Pharmacokinetic data
- Elimination half-life: 3–5 hours

Identifiers
- IUPAC name 2-[(S)-benzhydrylsulfinyl]acetamide;
- CAS Number: 112111-47-4;
- PubChem CID: 11173366;
- ChemSpider: 9348458;
- UNII: 152JRG3T0U;
- ChEBI: CHEBI:77591;
- ChEMBL: ChEMBL1672355;
- CompTox Dashboard (EPA): DTXSID70457709 ;
- ECHA InfoCard: 100.234.492

Chemical and physical data
- Formula: C_{15}H_{15}NO_{2}S
- Molar mass: 273.35 g·mol^{−1}
- 3D model (JSmol): Interactive image;
- SMILES C1=CC=C(C=C1)C(C2=CC=CC=C2)[S@@](=O)CC(=O)N;
- InChI InChI=1S/C15H15NO2S/c16-14(17)11-19(18)15(12-7-3-1-4-8-12)13-9-5-2-6-10-13/h1-10,15H,11H2,(H2,16,17)/t19-/m0/s1; Key:YFGHCGITMMYXAQ-IBGZPJMESA-N;

= Esmodafinil =

Unmarketed enantiomer of modafinil

Esmodafinil (also known as (S)-modafinil or (+)-modafinil; developmental code name CRL-40983) is the enantiopure (S)-(+)-enantiomer of modafinil. Unlike armodafinil ((R)-(−)-modafinil), esmodafinil has never been marketed on its own.

Esmodafinil is suspected to be less clinically useful for treating conditions that modafinil and armodafinil are marketed for, such as narcolepsy, shift work sleep disorder, and obstructive sleep apnea.

== Pharmacology ==
=== Pharmacodynamics ===
Esmodafinil has about 3-fold lower affinity for the dopamine transporter (DAT) compared to armodafinil or modafinil (K_{i} = 780 nM, 2,500 nM, and 2,300 nM, respectively).

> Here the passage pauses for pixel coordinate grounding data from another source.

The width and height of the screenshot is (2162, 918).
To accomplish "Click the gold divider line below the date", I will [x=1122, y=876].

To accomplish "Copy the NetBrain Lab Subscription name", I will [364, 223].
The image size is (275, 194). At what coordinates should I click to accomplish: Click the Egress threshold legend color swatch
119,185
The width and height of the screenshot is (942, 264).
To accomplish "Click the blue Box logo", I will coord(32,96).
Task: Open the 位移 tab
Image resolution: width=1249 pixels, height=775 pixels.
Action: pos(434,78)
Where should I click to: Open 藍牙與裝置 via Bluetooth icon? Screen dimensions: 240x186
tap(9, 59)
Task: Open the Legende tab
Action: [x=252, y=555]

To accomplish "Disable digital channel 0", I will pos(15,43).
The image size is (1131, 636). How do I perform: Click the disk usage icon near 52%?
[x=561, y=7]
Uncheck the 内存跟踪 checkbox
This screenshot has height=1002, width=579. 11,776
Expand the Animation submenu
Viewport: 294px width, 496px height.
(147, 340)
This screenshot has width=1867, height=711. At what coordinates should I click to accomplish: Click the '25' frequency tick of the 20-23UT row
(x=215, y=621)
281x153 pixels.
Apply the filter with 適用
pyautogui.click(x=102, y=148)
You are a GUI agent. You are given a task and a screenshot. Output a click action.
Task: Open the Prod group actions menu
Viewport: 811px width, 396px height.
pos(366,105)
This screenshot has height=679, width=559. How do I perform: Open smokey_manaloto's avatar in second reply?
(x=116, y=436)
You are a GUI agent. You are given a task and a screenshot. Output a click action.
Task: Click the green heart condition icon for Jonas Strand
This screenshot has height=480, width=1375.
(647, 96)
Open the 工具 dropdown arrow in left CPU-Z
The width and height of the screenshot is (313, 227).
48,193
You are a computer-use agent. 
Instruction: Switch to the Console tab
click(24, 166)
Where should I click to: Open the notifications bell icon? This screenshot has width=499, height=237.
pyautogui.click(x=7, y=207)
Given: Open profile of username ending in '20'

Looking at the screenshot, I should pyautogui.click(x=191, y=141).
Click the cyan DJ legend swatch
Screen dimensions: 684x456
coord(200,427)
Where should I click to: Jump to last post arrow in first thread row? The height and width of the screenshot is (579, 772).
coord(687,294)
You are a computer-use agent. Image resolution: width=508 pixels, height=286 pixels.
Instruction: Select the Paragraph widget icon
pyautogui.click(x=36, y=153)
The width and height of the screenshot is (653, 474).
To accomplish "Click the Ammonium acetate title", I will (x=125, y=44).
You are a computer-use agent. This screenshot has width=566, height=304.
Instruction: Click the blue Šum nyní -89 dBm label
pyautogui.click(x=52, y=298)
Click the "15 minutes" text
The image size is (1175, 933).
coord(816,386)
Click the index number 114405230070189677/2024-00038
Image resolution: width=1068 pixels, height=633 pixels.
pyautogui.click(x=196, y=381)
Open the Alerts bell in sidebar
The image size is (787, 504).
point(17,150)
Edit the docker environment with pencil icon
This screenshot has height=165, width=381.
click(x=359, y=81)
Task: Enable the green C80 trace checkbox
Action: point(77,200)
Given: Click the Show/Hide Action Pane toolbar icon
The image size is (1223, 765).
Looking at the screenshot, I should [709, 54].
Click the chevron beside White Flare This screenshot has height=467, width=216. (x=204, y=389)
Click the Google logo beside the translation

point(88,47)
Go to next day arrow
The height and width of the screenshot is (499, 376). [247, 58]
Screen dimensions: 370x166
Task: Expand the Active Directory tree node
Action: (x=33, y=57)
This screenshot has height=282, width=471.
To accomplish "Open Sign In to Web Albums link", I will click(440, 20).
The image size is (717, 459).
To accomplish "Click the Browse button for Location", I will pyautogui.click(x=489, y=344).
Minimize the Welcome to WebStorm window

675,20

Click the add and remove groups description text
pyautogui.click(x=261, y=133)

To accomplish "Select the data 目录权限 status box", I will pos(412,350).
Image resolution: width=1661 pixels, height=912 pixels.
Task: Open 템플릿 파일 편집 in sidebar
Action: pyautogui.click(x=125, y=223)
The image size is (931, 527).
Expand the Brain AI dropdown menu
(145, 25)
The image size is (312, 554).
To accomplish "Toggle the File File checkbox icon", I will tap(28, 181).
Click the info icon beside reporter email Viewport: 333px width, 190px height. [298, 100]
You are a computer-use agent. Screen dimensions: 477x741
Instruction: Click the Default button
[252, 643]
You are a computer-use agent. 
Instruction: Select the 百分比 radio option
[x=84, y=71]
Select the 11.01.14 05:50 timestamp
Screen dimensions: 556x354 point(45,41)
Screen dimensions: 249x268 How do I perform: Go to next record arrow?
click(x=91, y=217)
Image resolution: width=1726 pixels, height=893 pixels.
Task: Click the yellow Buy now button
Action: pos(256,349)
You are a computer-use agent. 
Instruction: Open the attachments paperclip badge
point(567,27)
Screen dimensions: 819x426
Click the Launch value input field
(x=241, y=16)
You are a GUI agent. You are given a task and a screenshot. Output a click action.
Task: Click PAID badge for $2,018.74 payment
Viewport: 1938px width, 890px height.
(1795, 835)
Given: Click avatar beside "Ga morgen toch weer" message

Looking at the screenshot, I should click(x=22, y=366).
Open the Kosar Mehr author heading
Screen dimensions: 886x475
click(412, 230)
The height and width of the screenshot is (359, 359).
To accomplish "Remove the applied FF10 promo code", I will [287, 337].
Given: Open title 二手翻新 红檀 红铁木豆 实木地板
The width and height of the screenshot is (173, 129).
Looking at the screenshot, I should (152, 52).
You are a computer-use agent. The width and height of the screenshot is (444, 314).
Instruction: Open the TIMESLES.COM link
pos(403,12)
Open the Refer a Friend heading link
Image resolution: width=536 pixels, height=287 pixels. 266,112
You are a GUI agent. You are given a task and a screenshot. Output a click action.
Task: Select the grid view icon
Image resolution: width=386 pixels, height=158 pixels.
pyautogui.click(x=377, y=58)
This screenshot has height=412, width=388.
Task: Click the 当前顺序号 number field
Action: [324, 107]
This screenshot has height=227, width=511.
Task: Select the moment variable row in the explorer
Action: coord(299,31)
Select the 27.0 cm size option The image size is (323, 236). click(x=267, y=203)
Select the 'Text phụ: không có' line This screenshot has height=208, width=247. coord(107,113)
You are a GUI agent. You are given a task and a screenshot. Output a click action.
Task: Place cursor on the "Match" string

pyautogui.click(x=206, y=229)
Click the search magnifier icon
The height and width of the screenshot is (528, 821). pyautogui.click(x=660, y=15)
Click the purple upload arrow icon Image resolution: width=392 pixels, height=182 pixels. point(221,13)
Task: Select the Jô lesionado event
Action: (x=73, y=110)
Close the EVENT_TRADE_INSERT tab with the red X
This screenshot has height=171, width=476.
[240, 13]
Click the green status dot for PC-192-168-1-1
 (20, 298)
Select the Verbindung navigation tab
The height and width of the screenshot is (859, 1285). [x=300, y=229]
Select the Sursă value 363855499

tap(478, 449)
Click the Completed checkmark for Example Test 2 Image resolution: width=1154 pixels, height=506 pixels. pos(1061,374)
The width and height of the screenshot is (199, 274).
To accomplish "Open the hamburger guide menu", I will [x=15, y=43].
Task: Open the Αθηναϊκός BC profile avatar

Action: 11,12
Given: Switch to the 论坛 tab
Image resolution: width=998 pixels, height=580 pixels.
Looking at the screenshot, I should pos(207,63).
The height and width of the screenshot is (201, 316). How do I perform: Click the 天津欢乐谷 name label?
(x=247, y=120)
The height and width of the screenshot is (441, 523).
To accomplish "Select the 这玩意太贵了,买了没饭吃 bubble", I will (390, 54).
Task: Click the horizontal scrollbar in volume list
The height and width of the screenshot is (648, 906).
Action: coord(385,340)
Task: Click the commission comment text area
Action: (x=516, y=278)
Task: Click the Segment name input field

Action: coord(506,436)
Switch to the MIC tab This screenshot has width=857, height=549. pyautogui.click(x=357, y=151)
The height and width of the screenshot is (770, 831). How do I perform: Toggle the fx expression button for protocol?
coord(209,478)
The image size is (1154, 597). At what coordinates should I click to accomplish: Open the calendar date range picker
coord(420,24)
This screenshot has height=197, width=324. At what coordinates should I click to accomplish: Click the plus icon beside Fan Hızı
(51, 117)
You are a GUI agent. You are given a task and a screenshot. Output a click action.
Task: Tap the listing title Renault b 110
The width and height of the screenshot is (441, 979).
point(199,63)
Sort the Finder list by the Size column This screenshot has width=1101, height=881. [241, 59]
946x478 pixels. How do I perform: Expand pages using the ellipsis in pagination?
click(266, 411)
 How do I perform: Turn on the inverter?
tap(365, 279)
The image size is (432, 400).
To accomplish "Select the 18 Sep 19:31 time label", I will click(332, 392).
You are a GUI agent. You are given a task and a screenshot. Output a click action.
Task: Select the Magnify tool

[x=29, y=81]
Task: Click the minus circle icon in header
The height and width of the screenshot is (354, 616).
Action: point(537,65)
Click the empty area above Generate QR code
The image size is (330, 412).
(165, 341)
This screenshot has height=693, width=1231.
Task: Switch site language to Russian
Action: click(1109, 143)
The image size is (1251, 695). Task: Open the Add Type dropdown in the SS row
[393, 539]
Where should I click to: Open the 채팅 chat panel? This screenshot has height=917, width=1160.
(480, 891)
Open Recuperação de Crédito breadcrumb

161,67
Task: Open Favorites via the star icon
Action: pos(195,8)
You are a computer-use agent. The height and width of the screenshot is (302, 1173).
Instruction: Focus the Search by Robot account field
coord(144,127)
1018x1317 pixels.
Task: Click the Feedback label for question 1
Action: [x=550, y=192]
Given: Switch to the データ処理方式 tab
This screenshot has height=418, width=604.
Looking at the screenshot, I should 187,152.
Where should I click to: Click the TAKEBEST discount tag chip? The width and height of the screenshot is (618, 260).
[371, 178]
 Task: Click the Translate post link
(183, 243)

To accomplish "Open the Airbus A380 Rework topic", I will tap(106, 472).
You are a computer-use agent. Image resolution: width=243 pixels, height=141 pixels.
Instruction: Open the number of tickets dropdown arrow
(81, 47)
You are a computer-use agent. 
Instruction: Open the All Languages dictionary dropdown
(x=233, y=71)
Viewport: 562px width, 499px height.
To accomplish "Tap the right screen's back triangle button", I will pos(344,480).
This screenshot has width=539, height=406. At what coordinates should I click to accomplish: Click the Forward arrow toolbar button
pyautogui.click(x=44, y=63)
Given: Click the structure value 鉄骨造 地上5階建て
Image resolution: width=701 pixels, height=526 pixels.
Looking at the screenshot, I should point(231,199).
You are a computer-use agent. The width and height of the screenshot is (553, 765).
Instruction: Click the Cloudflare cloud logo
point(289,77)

It showed about 2-fold lower potency than armodafinil and about 1.5-fold higher potency than modafinil as a dopamine reuptake inhibitor (DRI) in vitro (IC_{50} = 8,700 nM, 4,000 nM, and 13,000 nM, respectively). Both enantiomers of modafinil preferentially bind to the DAT in an inward facing conformation that is associated with atypical DRI profiles. Esmodafinil was about 1.4- to 1.5-fold more potent than modafinil or armodafinil in substituting for cocaine in rodents. Esmodafinil and armodafinil have been said to have approximately equipotent pharmacological effects but differing pharmacokinetics.

Esmodafinil has been researched for the treatment of cocaine addiction. Like armodafinil, esmodafinil attenuates the effects of cocaine by occupying the dopamine transporter. While doing so, esmodafinil increases dopamine levels in the nucleus accumbens to a lesser extent than cocaine. However, the short elimination half-life of esmodafinil has been cited as reason to investigate armodafinil as a cocaine addiction treatment instead.

=== Pharmacokinetics ===
Esmodafinil possesses a substantially shorter elimination half-life (3 hours) compared to armodafinil (10 hours) or modafinil (12 hours).

==Chemistry==

Esmodafinil, or (S)-(+)-modafinil, is the enantiopure (S)-(+)-enantiomer of the racemic mixture modafinil, while armodafinil is the (R)-(−)-enantiomer.

===Analogues===
A number of analogues of esmodafinil are known, including adrafinil, flmodafinil, fladrafinil, and others.

===Detection===
Modafinil is considered a stimulant doping agent and as such is prohibited by World Anti-Doping Agency in sports competitions. Modafinil enantiomers can be separately quantified in biological samples.